[WHAT IS REQUIRED] Copy every record verbatim. Leave the pictures out.

(Stored data entries)

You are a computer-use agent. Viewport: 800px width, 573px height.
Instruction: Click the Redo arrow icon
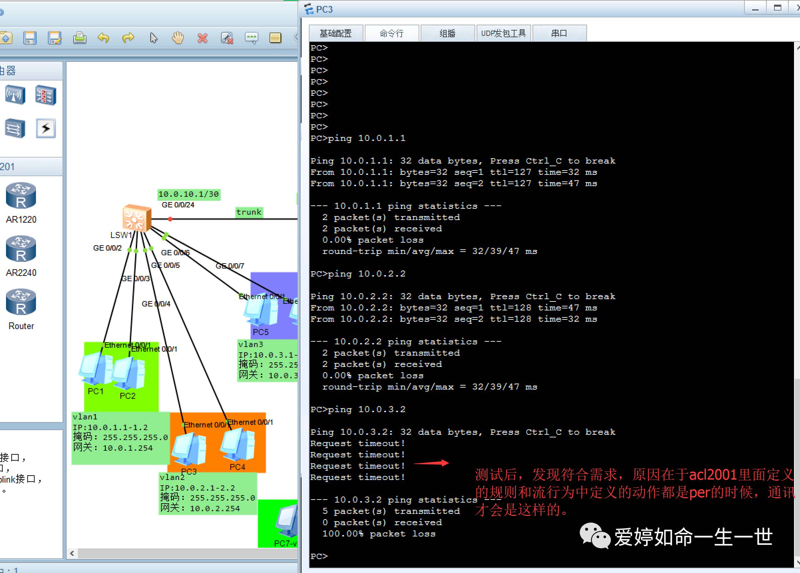[x=128, y=38]
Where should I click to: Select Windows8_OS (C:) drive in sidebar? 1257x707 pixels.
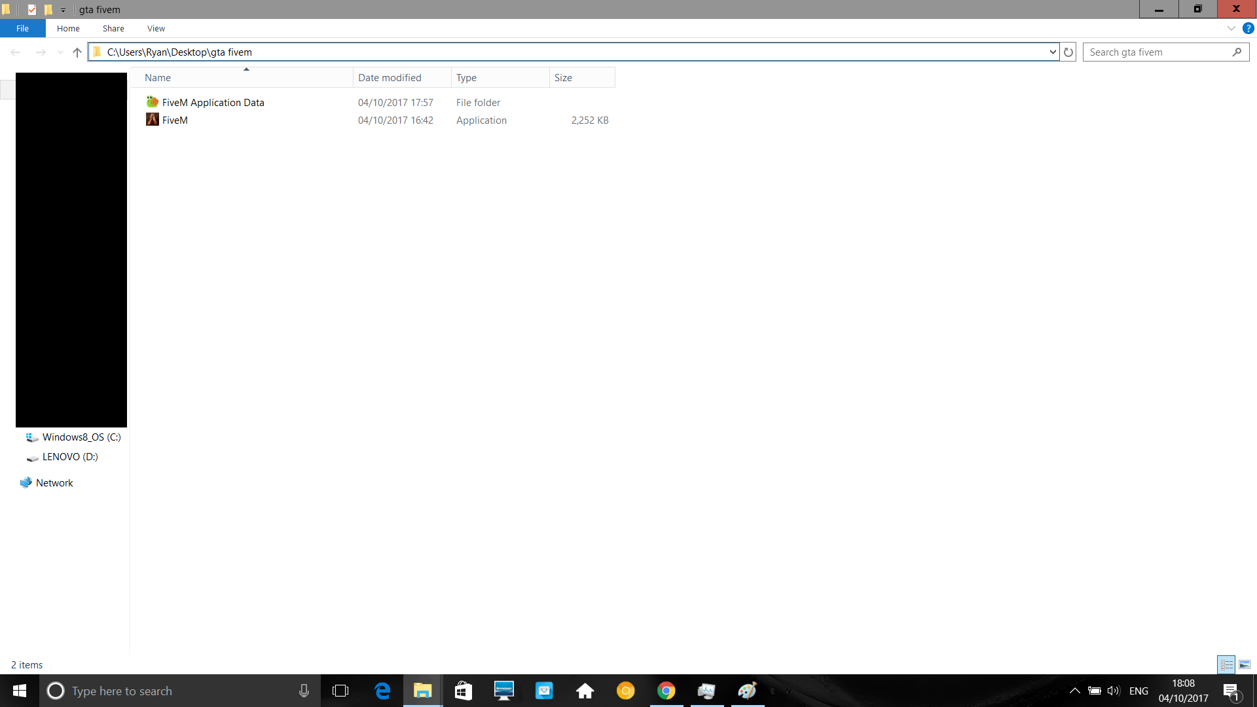click(81, 437)
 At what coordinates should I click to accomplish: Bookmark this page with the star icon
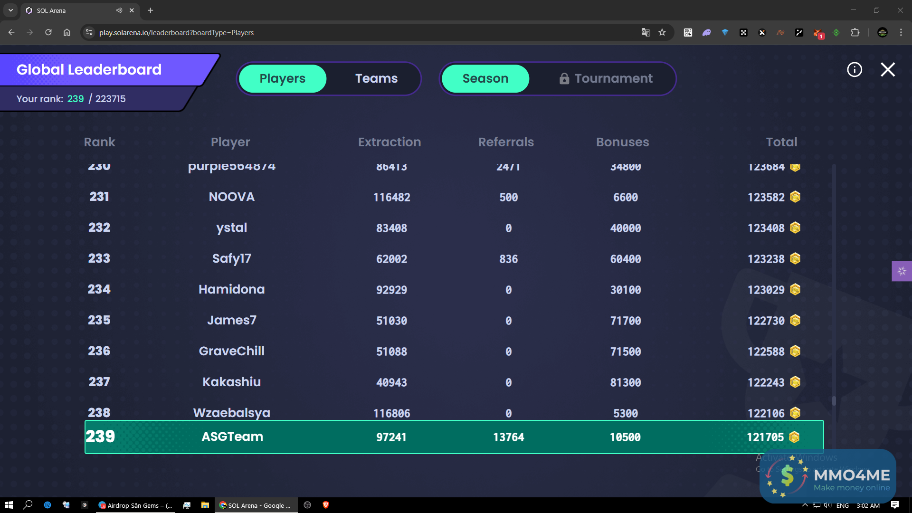[x=662, y=32]
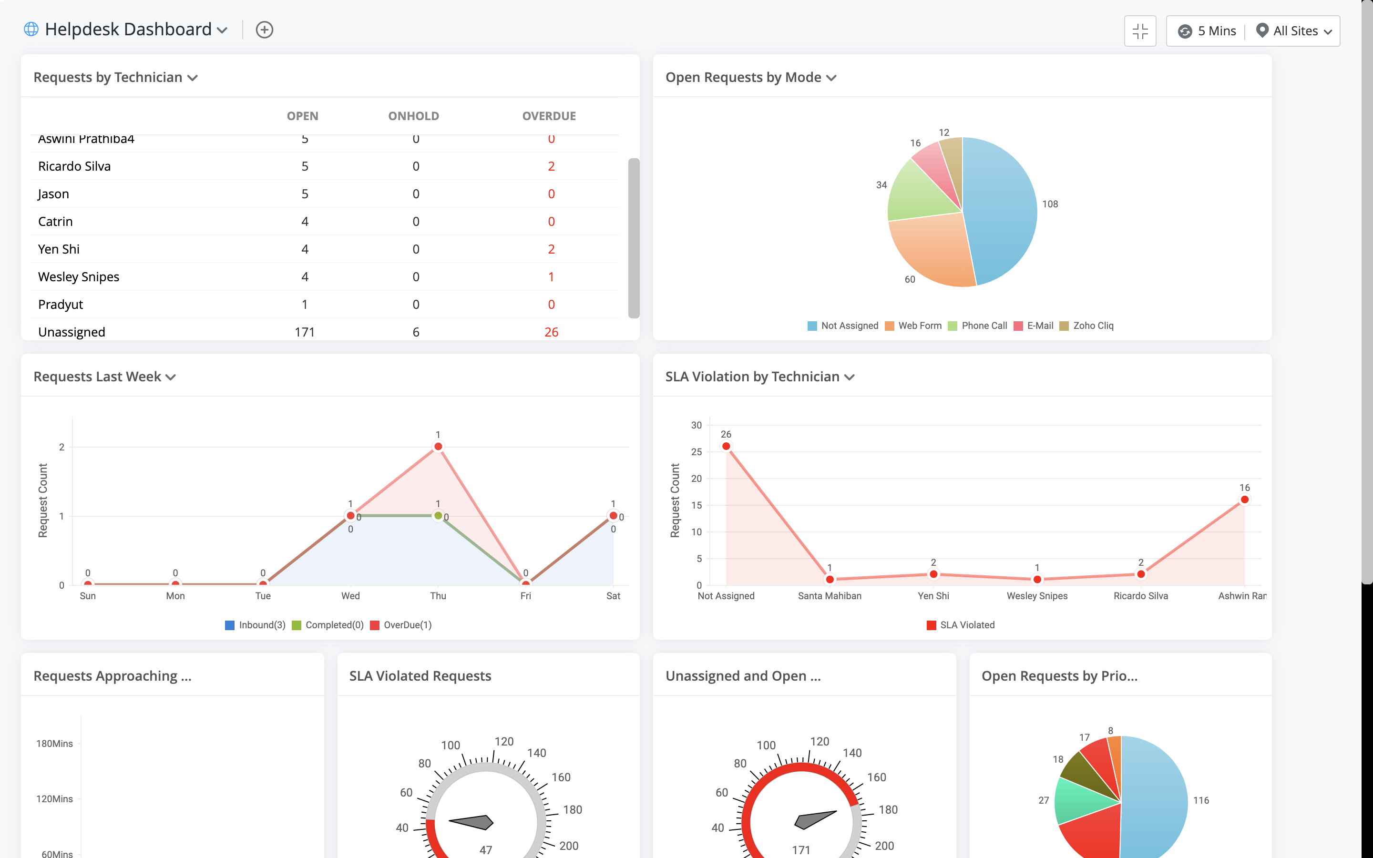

[SOLUTION]
You are a computer-use agent. Viewport: 800px width, 573px height.
Instruction: Click the Redo arrow icon
[x=128, y=38]
Where should I click to: Select Windows8_OS (C:) drive in sidebar? 1257x707 pixels.
click(81, 437)
 At what coordinates should I click to accomplish: Bookmark this page with the star icon
[x=662, y=32]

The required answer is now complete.